La interpretación de las señales en la alta política internacional es tan determinante como la intención original de quienes las emiten. Al extirpar el vocablo “Indo” del mando militar más extenso del planeta, la administración estadounidense ha enviado un mensaje unívoco e inapelable: las verdaderas prioridades de defensa de Estados Unidos se repliegan hacia el Pacífico Occidental, certificando paralelamente que la India ha dejado de ser considerada el ancla indispensable o el socio insustituible sobre el que descansaba la estrategia norteamericana de contención frente a Pekín.

Esta lectura coincide con los análisis expresados por voces de primer nivel en el ámbito de la defensa. James Stavridis ha advertido duramente que esta maniobra erosiona gravemente el capital político y la buena voluntad acumulada en Nueva Delhi a cambio de un dividendo operativo prácticamente nulo para las fuerzas armadas estadounidenses. Del mismo modo, diversos análisis divulgados por el prestigioso diario South China Morning Post coinciden en señalar que el lugar reservado para la India en la arquitectura de seguridad norteamericana atraviesa una fase de evidente contracción. Estas reflexiones confirman que, si una denominación de tan profundo valor simbólico no aportaba ventajas militares sustanciales a las operaciones diarias del Pentágono, la etiqueta del Indo-Pacífico estuvo desempeñando desde su origen un rol predominantemente propagandístico y retórico, carente de un correlato estructural real en la doctrina defensiva de la India.

Pese al evidente desencanto diplomático que este giro representa para los sectores más alineados de ambas naciones, la sustitución de la retórica bi-oceánica por un enfoque pragmático encierra consecuencias potencialmente positivas para la estabilidad regional. La rígida polarización impuesta por la construcción teórica del Indo-Pacífico arrastró durante años al Sur de Asia a una compleja dinámica de bloques contrapuestos. Aquella narrativa sirvió de justificación para una acelerada e incesante carrera armamentística en el Océano Índico, incrementando la aprensión de diversos actores regionales y elevando peligrosamente el nivel de fricción geopolítica en la zona.

El hecho de que la Casa Blanca y el Pentágono renuncien a observar el tablero internacional a través de un prisma exclusivamente centrado en la India puede contribuir de manera involuntaria a descomprimir la volatilidad que aqueja a las principales líneas de fractura del Sur de Asia.

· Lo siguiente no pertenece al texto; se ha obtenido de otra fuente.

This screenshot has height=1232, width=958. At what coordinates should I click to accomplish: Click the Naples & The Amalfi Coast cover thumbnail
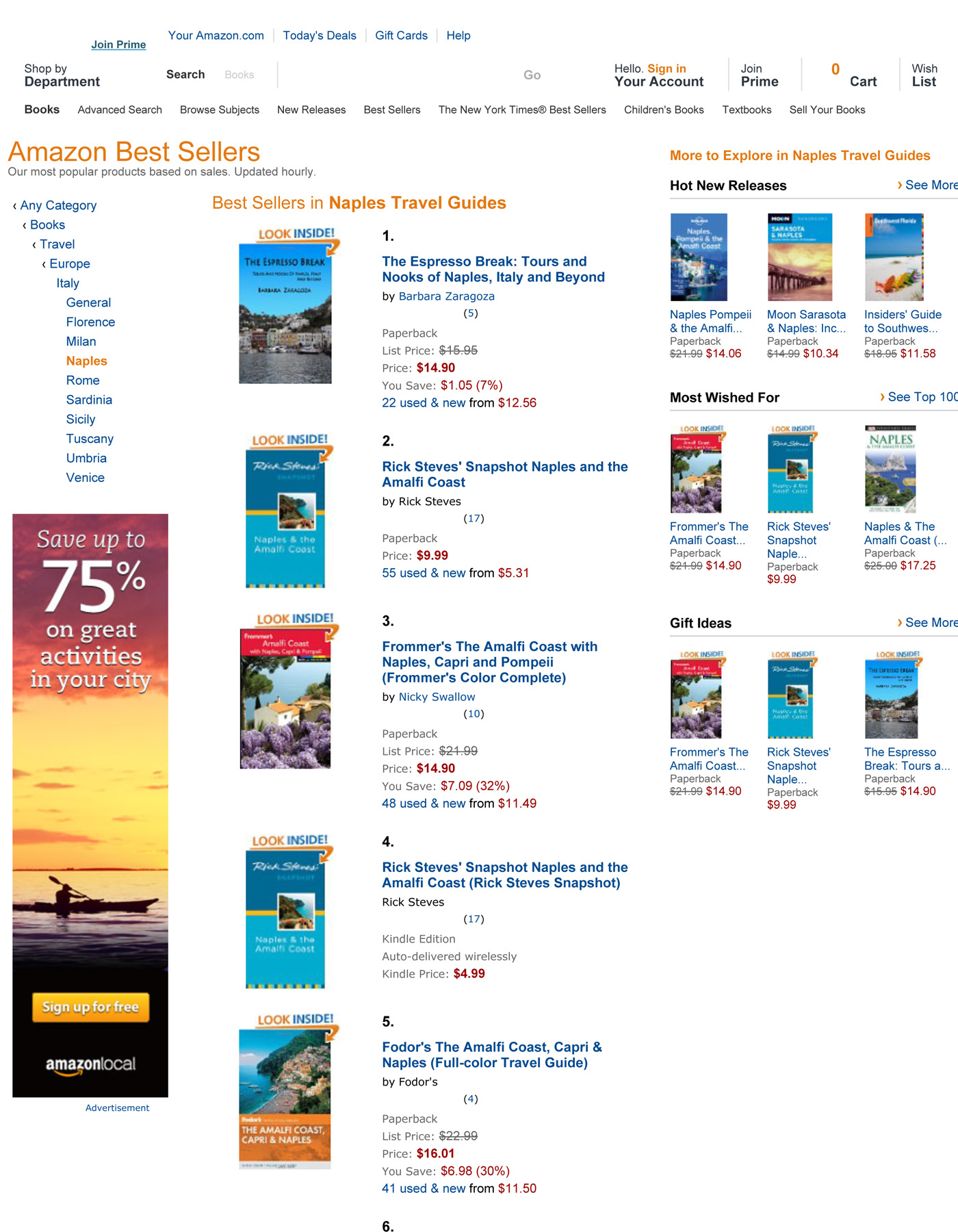pos(890,470)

Al librar a la región de la presión de servir como escenario secundario de una Guerra Fría renovada, se abren espacios para diplomacias más flexibles y adaptadas a las realidades locales.

En última instancia, la silenciosa eliminación del prefijo “Indo” del Comando del Pacífico constituye una lección magistral de realismo geopolítico: las servidumbres de la geografía, las prioridades defensivas nacionales y las dinámicas puramente realistas de la realpolitik mundial terminan imponiéndose inexorablemente a los artificios semánticos y a los marcos doctrinarios más ambiciosos. El concepto del Indo-Pacífico fue una destacada formulación aspiracional, pero la alianza que subyacía bajo esa etiqueta siempre respondió a parámetros infinitamente más reducidos que los sugeridos por el mapa. Hoy, tras dos décadas de sobrecarga retórica, las palabras y las estructuras militares han vuelto a alinearse de forma definitiva con la dura realidad de los hechos.